-- begin Data provided --

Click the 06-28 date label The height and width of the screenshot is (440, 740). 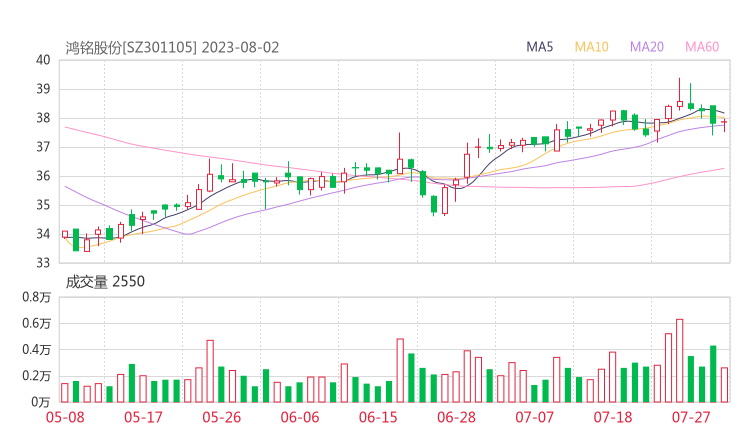click(x=456, y=416)
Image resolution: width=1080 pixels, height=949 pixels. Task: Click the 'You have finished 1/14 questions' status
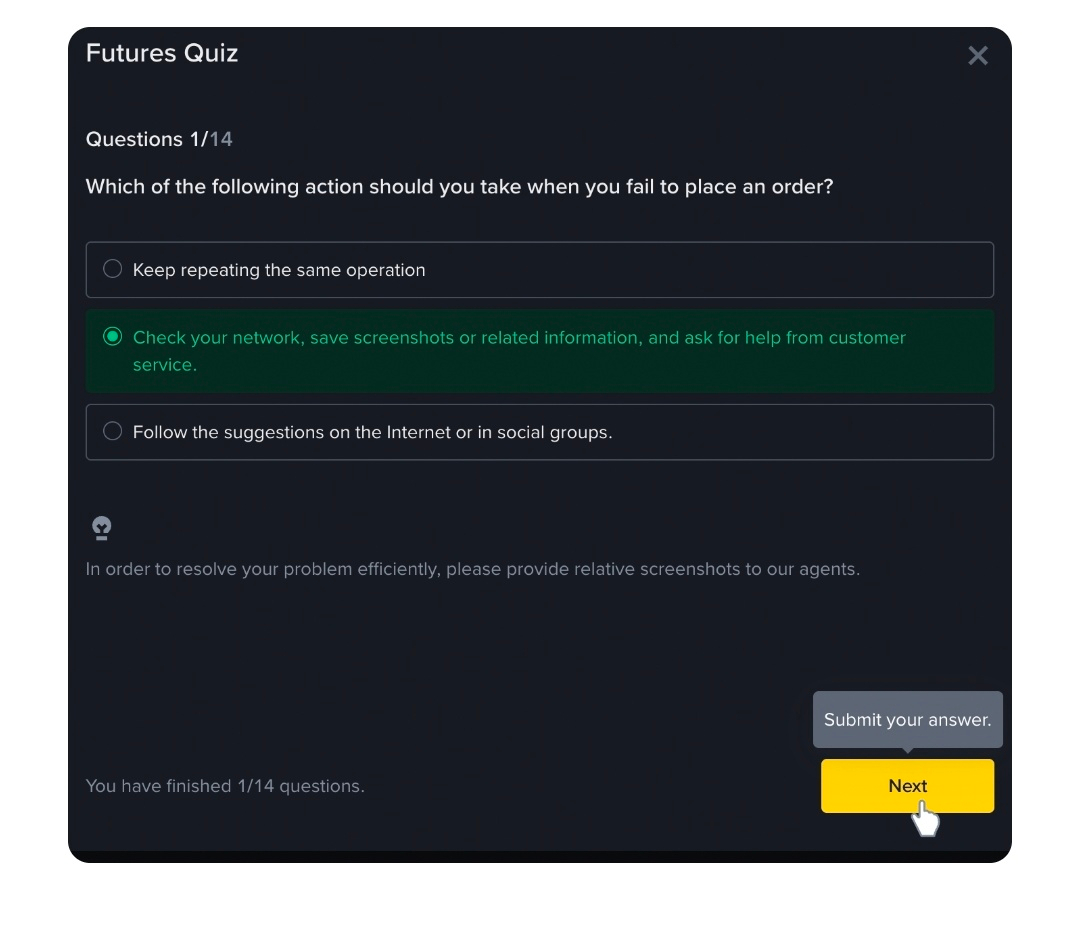coord(225,786)
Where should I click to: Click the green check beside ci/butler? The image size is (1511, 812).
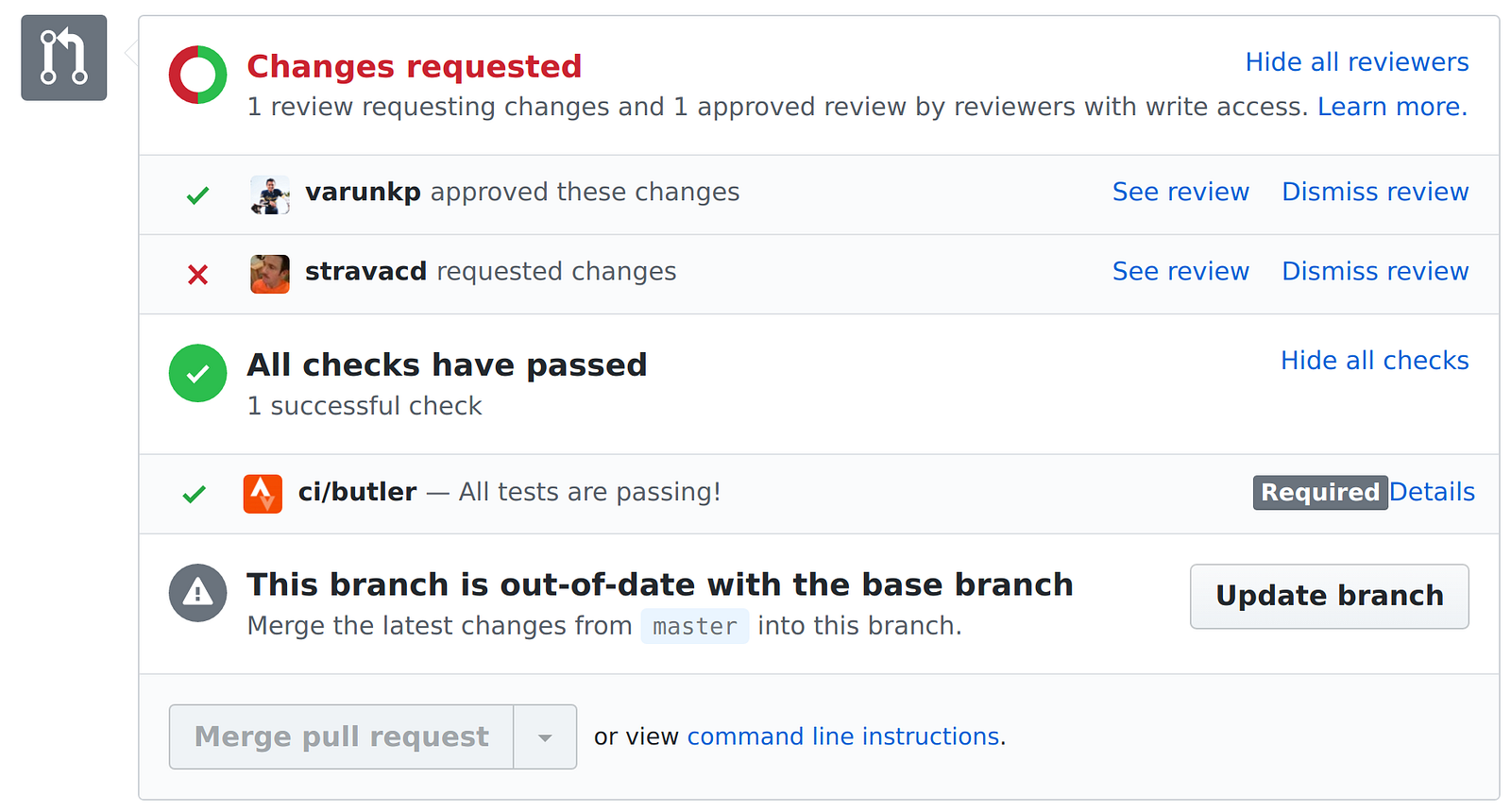(195, 494)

-- end Data provided --

** What you should do **
Please copy the records above word for word, from the line containing "Where should I" through the end of the records, inclusive. Leave the pictures out of your copy.

** Result for this task **
Where should I click to: Click the green check beside ci/butler? The image size is (1511, 812).
(195, 494)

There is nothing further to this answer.